Finding cuts of small expansion is a problem with several applications. It is an open question if there is a polynomial-time approximation with a constant-factor approximation ratio; a positive answer would refute the “small-set expansion conjecture” which is closely related to the unique games conjecture.

The following algorithm was proposed by Fiedler, and it works well in practice when {{\bf x}} is the eigenvector of {\lambda_2}.

  • Input: graph {G=(V,E)}, vector {{\bf x} \in {\mathbb R}^V}

    • Sort the vertices according the values {x_v}, and let {v_1,\ldots,v_n} be the sorted order
    • Find a {k} that minimizes {\phi ( \{ v_1,\ldots, v_k \} , \{ v_{k+1}, \ldots, v_n \})}, and output such a cut

Note that Fiedler’s algorithm can be implemented in time {O( |E| + |V| \log |V| )}, because it takes time {O(|V| \log |V|)} to sort the vertices, and the cut of minimal expansion that respects the sorted order can be found in time {O(E)}. (To see that this is the case, consider that, in order to find such a cut, we just need to compute the numbers {e_k := E( \{ v_1,\ldots, v_k \} , \{ v_{k+1}, \ldots, v_n \})} for each {k=1,\ldots,n-1}. We see that {e_1} is equal to the degree of {v_1}, and that, given {e_{k-1}}, the value of {e_k} can be computed by just adding to {e_{k-1}} the number of neighbors of {v_k} in {\{ v_{k+1}, \ldots, v_n \}}, and subtracting the number of neighbors of {v_k} in {\{ v_1,\ldots, v_k \}}, on operation that can be done in time {O(d_{v_k})}. Thus the total running time is of the order of {\sum_v d_v}, that is, {O(|E|)}.)

We will prove the following result

Theorem 1 (Cheeger’s Inequalities) Let {G} be an undirected regular graph and {\lambda_1 \leq \lambda_2 \leq \cdots \leq \lambda_n} be the eigenvalues of the normalized Laplacian, with repetitions, then

\displaystyle  \frac {\lambda_2} 2 \leq \phi(G) \leq \sqrt{2\lambda_2}

Furthermore, if {(S,V-S)} is the cut found by Fiedler’s algorithm given the eigenvector of {\lambda_2}, then

\displaystyle  \phi(S,V-S) \leq \sqrt{2 \lambda_2}

Note that, from the furthermore part of the Theorem, it follows that, if {(S,V-S)} is the cut found by Fiedler’s algorithm given an eigenvector of {\lambda_2}, we have

\displaystyle  \phi(S,V-S) \leq 2 \sqrt { \phi(G)}

which is a worst-case guarantee of the quality of the solution found by the algorithm.

◆ **SOURCE MATERIAL**
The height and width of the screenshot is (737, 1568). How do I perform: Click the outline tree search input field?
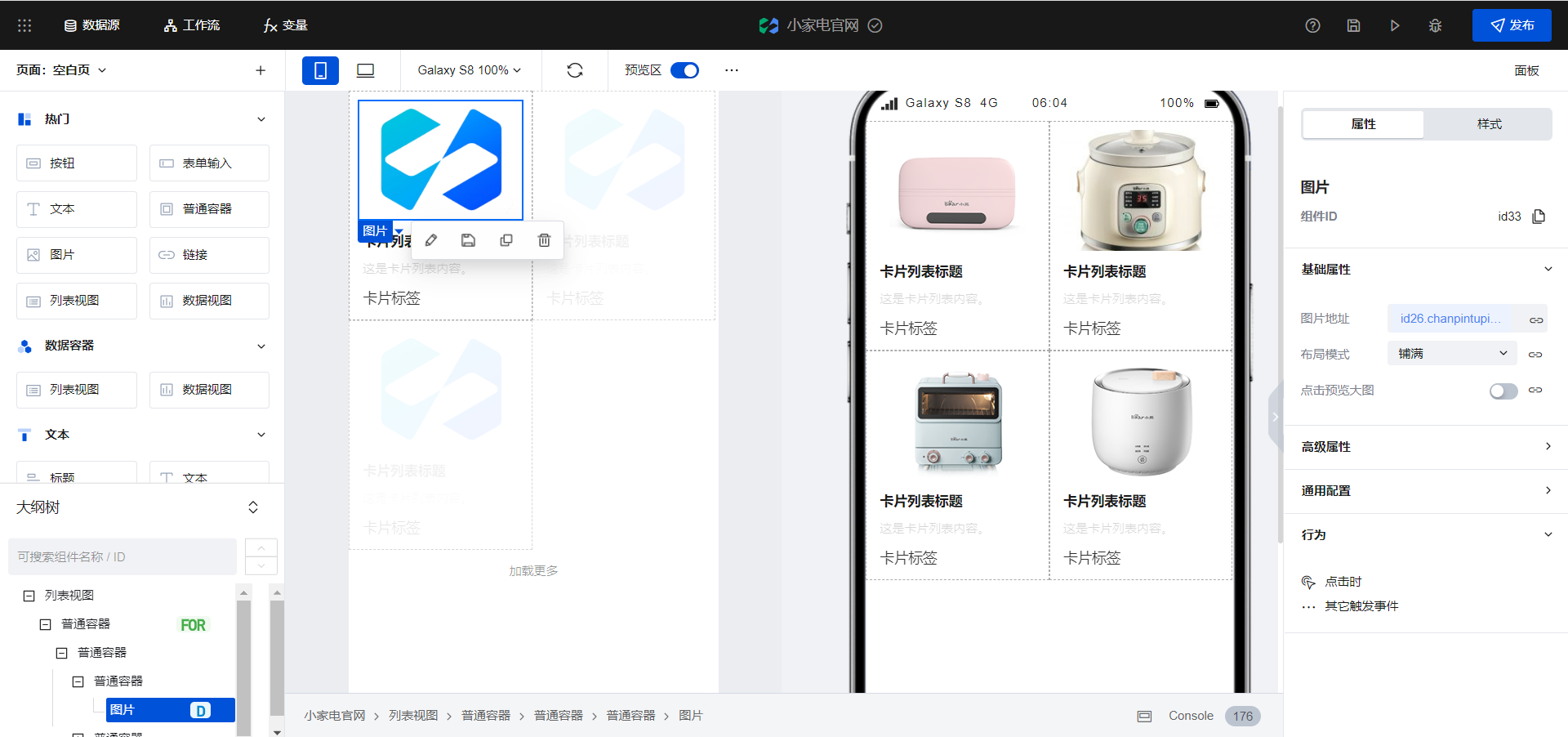pos(121,556)
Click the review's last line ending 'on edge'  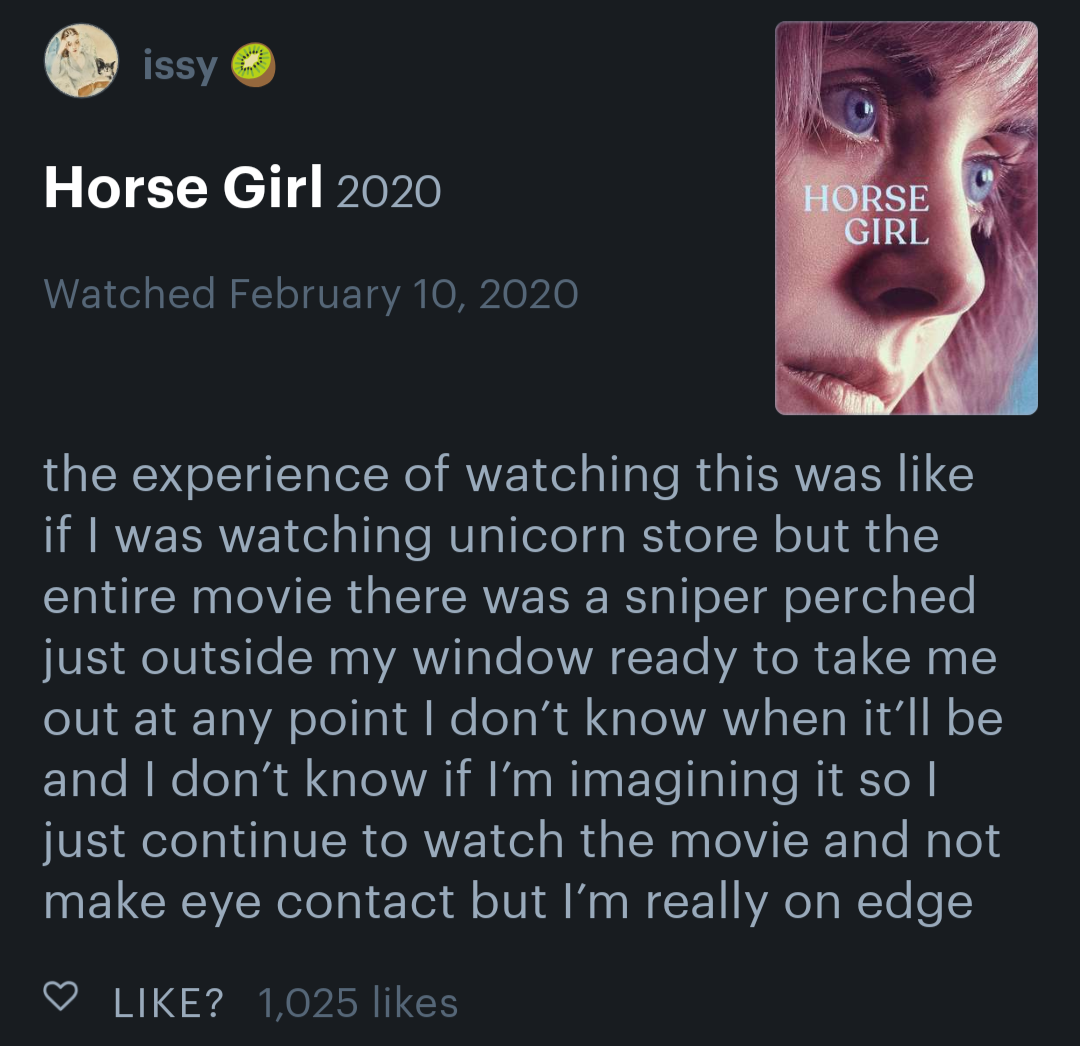[x=508, y=902]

◆ **EXERCISE**
Copy the section of the passage on Fiedler's algorithm that begins with the words containing "Note that, from" and ends with "by the algorithm.", swapping "worst-case guarantee" for "worst-case bound". Work only from the passage on Fiedler's algorithm and leave the material aside.

◆ **ANSWER TO THIS TASK**
Note that, from the furthermore part of the Theorem, it follows that, if {(S,V-S)} is the cut found by Fiedler’s algorithm given an eigenvector of {\lambda_2}, we have

\displaystyle  \phi(S,V-S) \leq 2 \sqrt { \phi(G)}

which is a worst-case bound of the quality of the solution found by the algorithm.